Russian Government Officials Told To Immediately Bring Back Children Studying Abroad Tyler
by Tyler Durden
Oct 12, 2016 2:42 AM
In Europe, when it gets serious, you have to lie… at least if you are an unelected bureaucrat like Jean-Claude Juncker. In Russia, however, when it gets serious, attention immediately turns to the children.
Which is why we read a report in Russian website Znak published Tuesday, according to which Russian state officials and government workers were told to bring back their children studying abroad immediately, even if means cutting their education short and not waiting until the end of the school year, and re-enroll them in Russian schools, with some concern. The article adds that if the parents of these same officials also live abroad “for some reason”, and have not lost their Russian citizenship, should also be returned to the motherland. Znak cited five administration officials as the source of the report.
The “recommendation” applies to all: from the administration staff, to regional administratiors, to lawmakers of all levels. Employees of public corporations are also subject to the ordinance. One of the sources said that anyone who fails to act, will find such non-compliance to be a “complicating factor in the furtherance of their public sector career.” He added that he was aware of several such cases in recent months.

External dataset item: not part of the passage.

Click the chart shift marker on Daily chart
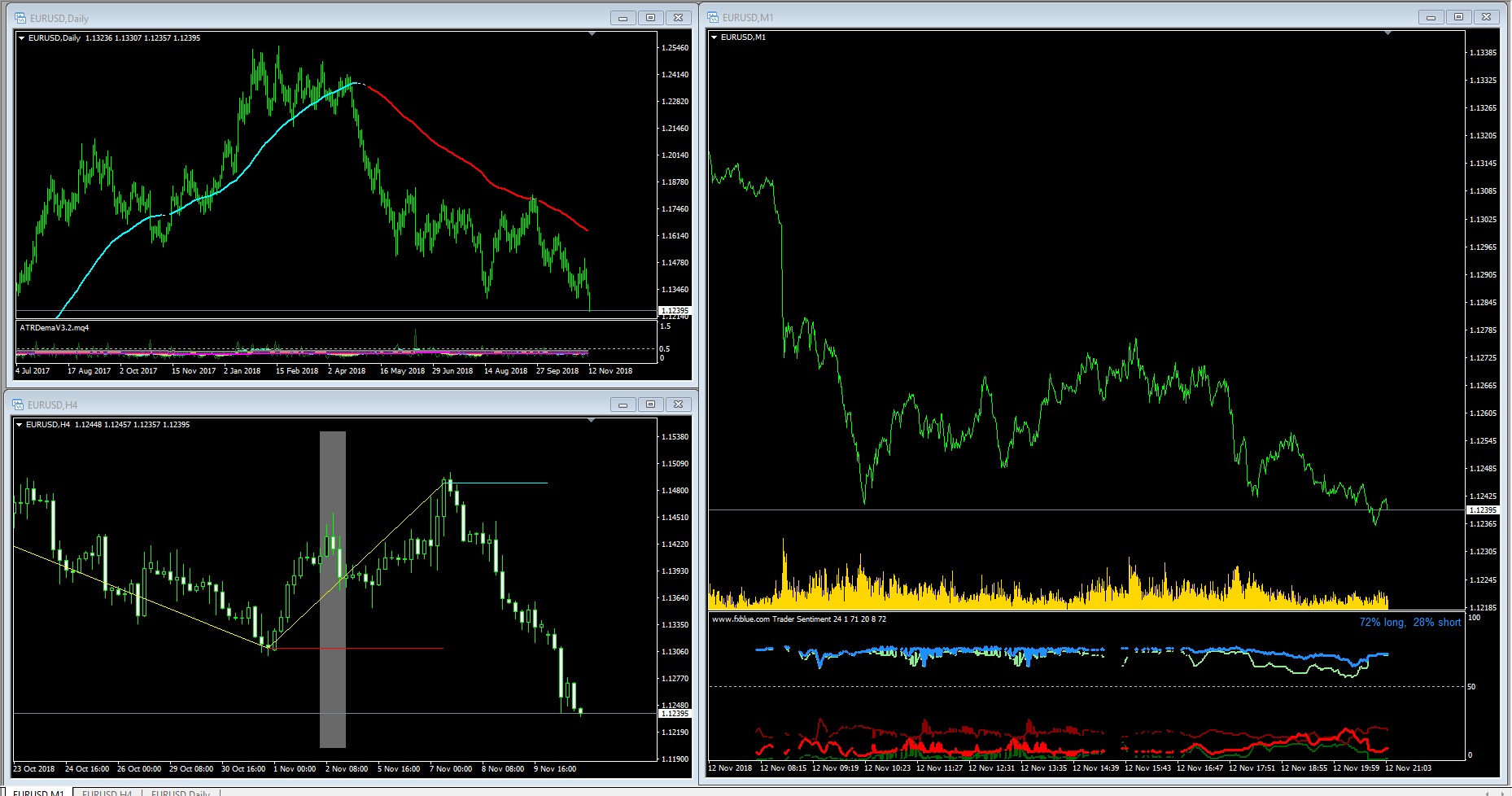 pyautogui.click(x=592, y=33)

It appears that the underlying reason behind the command is that the Russian government is concerned about the optics of having children of the Russian political elite being educated abroad, while their parents appear on television talking about patriotism and being “surrounded by enemies.”
While we doubt the impacted children will be happy by this development, some of the more patriotic locals, if unimpacted, are delighted. Such as Vitaly Ivanov, a political scientist who believes that the measure to return children of officials from studying abroad, is “long overdue.” According Ivanoc, the education of children of the Russian elite abroad is subject to constant ridicule and derision against the ruling regime. “People note the hypocrisy of having a centralized state and cultivating patriotism and anti-Western sentiment, while children of government workers study abroad. You can not serve two gods, one must choose.”

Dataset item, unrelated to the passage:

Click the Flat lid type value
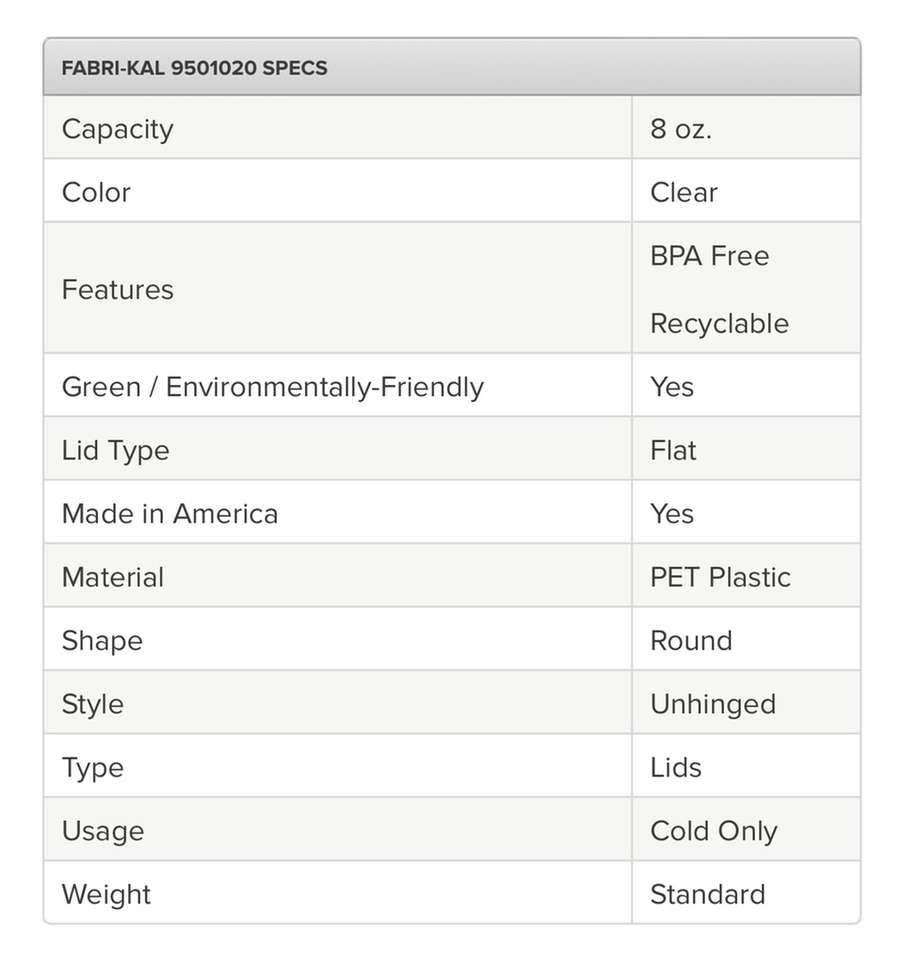The image size is (904, 960). 673,450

On the other hand, political analyst Stanislav Belkovsky quoted by Znak, believes that such decisions should be approached with more pragmatism. Such a recommendation is more likely to lead to an outflow of officials from the state, rather than allow the return of the children studying at elite foreign universities. He also warned of attempts to recreate an echo chamber such as that experienced after the failed July coup attempt on Turkey’s President Erdogan.
But what he said next was more disturbing: “On the one hand, this is all part of a package of measures to prepare the elites for some ‘big war’ even if it is rather conditional, on the other hand – this is another blow to the unity of President Putin with his own elite” Belkovsky said. He adds that the Western sanctions launcedh in March 2014, had sought to drive a wedge between Putin and elites. In response, the Kremlin began to act precisely according to the logic of these sanctions. “But while a ban for having assets in the West is one thing, and understanable, when it comes to a ban for offshore health and education services, the blowback will be far greater, as it represents a far more important element of the establishment’s life strategy.”

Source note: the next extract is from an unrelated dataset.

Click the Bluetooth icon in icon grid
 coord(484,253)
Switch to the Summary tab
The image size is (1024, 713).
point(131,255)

Ultimately the motivation behind Putin’s decision is unclear: whether it is to show Russia’s high-ranking oligarchs who is boss, to boost a sense of patriotism among the nation by sending a symbolic message that the west is no longer a welcome destination for Russia’s rich kids, or just a preemptive move of repatriating of any individuals affiliated with Russian politics for other unknown reasons; however it underscores the severity of the ongoing diplomatic crisis and just how significant the upcoming isolation between Russia and the West is likely to become in the coming months – unless of course tensions deescalate dramatically in the very near future – resulting in even greater collapse in global commerce and a further slowdown to world economic growth, which may ultimately lead to an armed conflict, whether regional or global, as the only possible outcome.